● Extracted entries

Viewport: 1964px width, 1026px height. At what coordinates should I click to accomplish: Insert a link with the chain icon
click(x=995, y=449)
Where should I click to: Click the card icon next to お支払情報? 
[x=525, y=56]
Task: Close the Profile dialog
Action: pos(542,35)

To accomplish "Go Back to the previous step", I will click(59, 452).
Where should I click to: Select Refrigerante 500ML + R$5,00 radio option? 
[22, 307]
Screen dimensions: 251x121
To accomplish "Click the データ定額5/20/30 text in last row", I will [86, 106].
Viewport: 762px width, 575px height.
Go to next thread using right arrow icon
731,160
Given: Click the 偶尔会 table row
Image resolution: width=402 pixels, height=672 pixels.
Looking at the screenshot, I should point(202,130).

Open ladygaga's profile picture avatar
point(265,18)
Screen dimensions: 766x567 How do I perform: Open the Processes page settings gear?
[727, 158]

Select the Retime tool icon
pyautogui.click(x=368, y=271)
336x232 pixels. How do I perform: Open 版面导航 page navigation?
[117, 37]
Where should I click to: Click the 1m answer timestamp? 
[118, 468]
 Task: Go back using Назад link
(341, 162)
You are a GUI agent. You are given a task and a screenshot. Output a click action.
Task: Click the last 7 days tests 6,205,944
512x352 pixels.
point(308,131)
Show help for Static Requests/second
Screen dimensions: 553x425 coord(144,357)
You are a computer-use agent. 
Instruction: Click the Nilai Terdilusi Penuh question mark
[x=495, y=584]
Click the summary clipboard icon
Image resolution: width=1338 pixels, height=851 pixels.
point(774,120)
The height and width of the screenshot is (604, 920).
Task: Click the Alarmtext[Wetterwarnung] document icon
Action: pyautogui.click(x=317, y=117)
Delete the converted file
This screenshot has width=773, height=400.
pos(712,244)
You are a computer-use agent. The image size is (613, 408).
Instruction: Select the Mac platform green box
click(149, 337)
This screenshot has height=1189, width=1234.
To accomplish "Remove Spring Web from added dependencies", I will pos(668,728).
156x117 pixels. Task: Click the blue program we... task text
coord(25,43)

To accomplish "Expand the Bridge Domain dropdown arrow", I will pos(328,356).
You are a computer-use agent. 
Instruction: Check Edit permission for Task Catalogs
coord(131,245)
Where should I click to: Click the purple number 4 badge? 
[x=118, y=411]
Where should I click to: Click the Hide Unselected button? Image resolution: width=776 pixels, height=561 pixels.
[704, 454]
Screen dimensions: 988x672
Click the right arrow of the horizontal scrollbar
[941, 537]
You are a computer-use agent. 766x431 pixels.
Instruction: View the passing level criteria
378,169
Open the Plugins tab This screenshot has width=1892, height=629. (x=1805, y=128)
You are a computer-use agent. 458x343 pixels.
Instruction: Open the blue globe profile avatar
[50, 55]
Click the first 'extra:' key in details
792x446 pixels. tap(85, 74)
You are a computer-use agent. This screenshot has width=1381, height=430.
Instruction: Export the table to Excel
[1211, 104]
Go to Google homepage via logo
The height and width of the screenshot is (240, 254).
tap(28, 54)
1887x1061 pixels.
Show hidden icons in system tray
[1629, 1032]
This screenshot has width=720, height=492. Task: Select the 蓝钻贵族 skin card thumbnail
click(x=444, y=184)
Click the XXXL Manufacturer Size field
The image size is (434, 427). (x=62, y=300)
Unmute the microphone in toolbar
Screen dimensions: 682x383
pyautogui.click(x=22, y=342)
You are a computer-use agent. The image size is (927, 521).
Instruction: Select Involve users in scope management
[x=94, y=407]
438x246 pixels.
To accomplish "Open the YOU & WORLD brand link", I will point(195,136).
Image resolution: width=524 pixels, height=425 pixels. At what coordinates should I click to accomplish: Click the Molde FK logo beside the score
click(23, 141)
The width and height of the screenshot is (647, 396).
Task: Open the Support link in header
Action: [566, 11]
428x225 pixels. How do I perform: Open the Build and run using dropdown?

● Task instructions
Pick out every line in the records that contains the word "arrow" and copy each of those lines.

● Written answer
Go to next thread using right arrow icon
To accomplish "Expand the Bridge Domain dropdown arrow", I will pos(328,356).
Click the right arrow of the horizontal scrollbar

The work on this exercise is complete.